TRAVAIL À RÉALISER →
Pouvez-vous recopier fidèlement le passage de l'extrait d'arrêt ci-dessous qui va de « Sur le rapport » à « le présent arrêt. » ?

TEXTE CITÉ →

┌──

La demanderesse invoque, à l'appui de son pourvoi, un moyen de cassation.
Le dossier a été communiqué au procureur général.
Sur le rapport de Mme Lacquemant, conseiller, les observations de la SCP Françoise Fabiani - François Pinatel, avocat de Mme [J], de la SCP Gatineau, Fattaccini et Rebeyrol, avocat de la société [3], après débats en l'audience publique du 1er avril 2025 où étaient présents Mme Capitaine, conseiller doyen faisant fonction de président, Mme Lacquemant, conseiller rapporteur, Mme Nirdé-Dorail, conseiller, et Mme Jouanneau, greffier de chambre,
la chambre sociale de la Cour de cassation, composée des président et conseillers précités, après en avoir délibéré conformément à la loi, a rendu le présent arrêt.

└──

SECTION DES DONNÉES →

┌──

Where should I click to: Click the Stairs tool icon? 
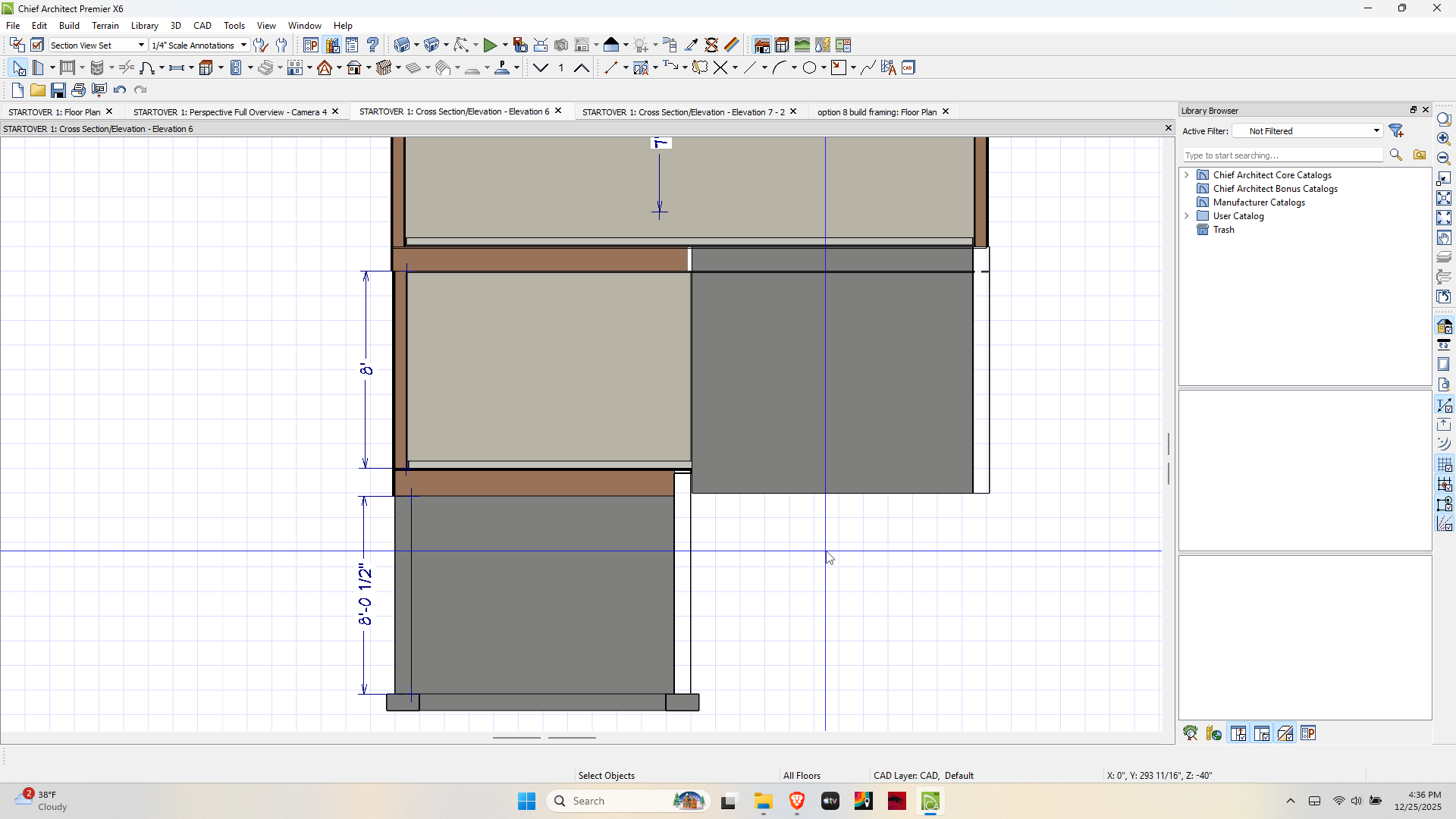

└──

RÉPONSE ATTENDUE →
Sur le rapport de Mme Lacquemant, conseiller, les observations de la SCP Françoise Fabiani - François Pinatel, avocat de Mme [J], de la SCP Gatineau, Fattaccini et Rebeyrol, avocat de la société [3], après débats en l'audience publique du 1er avril 2025 où étaient présents Mme Capitaine, conseiller doyen faisant fonction de président, Mme Lacquemant, conseiller rapporteur, Mme Nirdé-Dorail, conseiller, et Mme Jouanneau, greffier de chambre,
la chambre sociale de la Cour de cassation, composée des président et conseillers précités, après en avoir délibéré conformément à la loi, a rendu le présent arrêt.